Transporte público... y gratis

LOS EXPERTOS en el indomable asunto del tráfico urbano han llegado a una casi solitaria conclusión: la única salida es conseguir que el usuario del turismo particular desista de pretender llegar al centro de la ciudad en su vehículo. Ni en el supuesto de que fuera aceptable reventar las ciudades -y su historia- para abrir amplias avenidas se evitarían los colapsos. Se ha comprobado que una mayor oferta viaria sólo conduce al incremento de una demanda que previamente había renunciado al coche por el coste de tiempo y dinero que suponen los embotellamientos. Al cabo de unos meses, esas amplias avenidas están totalmente pobladas, con la agravante de que los colapsos están protagonizados por más vehículos. El encarecimiento de los aparcamientos -si existen-, la información cautelar sobre dónde hay atascos y la represión del infractor que perjudica la circulación son paliativos que en mayor o menor medida aplican algunos ayuntamientos españoles en su afán por resolver un problema de agravamiento progresivo.Con todo, para que las autoridades del ramo estén autorizadas moralmente a sostener este discurso de los expertos, para que puedan penalizar al conductor privado, necesitan ofrecer una alternativa clara en el transporte público, y es ahí donde acostumbran a fracasar las intentonas administrativas. Por falta de dinero y también por falta de imaginación. El mejor remedio, por ahora, es una tupida red de metro, pero esta fórmula sólo es pensable para grandes urbes con un subsuelo que no presente tropiezos arqueológicos -el drama de Roma- o geológicos.

Este mes, en distintas ciudades españolas, se han tomado pequeñas pero significativas iniciativas. Zaragoza ha decidido rebajar en 10 pesetas el precio del viaje en autobús. Tarragona ofrece este servicio gratis a los jubilados y, la más rotunda de todas, el Ayuntamiento de Castellón ha decidido que el autobús sea gratuito para sus vecinos.
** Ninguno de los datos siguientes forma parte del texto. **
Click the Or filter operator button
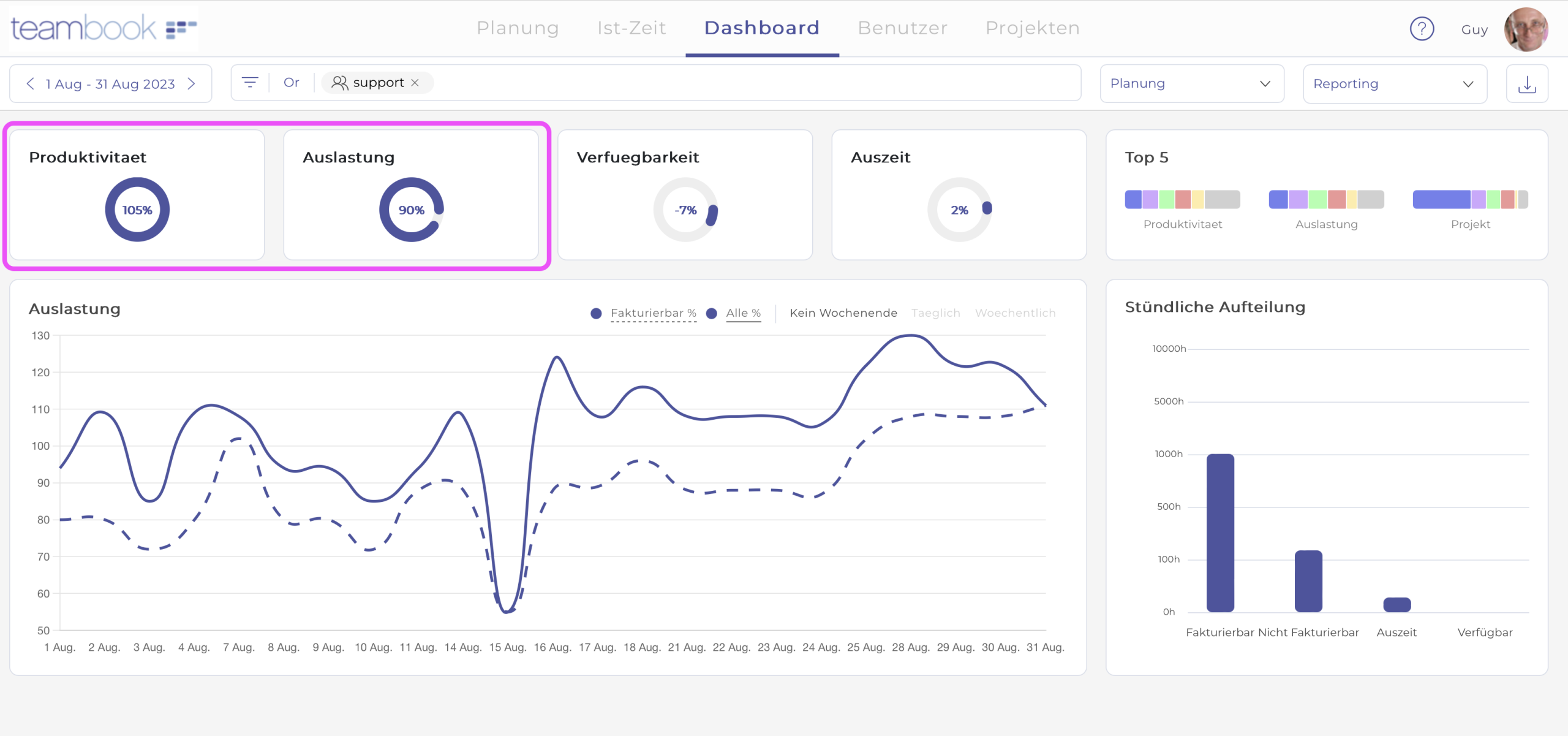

La medida en la citada capital mediterránea ha tenido una gran acogida. Si, como parece, se consigue incrementar el número de viajeros, no sólo resolverá parcialmente el caos circulatorio, sino que tendrá beneficios añadidos, como una menor contaminación urbana. La inducción -por gratuidad- al uso del transporte público debe tener, sin embargo, una acción complementaria: el buen funcionamiento de este servicio.

Uno de los problemas que agrava en las grandes ciudades cualquier planificación en este sentido es que las rutas y horarios de los viajeros se dispersan cada vez más. Hace 20 años, los gestores de estos servicios debían resolver las horas punta (salida y entrada de oficinas y fábricas). Ahora, con horarios y sistemas laborales más flexibles y un incremento de los desplazamientos por ocio (que presentan múltiples puntos terminales, tantos como cines, discotecas o determinadas zonas comerciales), la solución se complica, y no es extraño que, por ejemplo, Madrid viva embotellamientos a las cuatro de la madrugada de un viernes.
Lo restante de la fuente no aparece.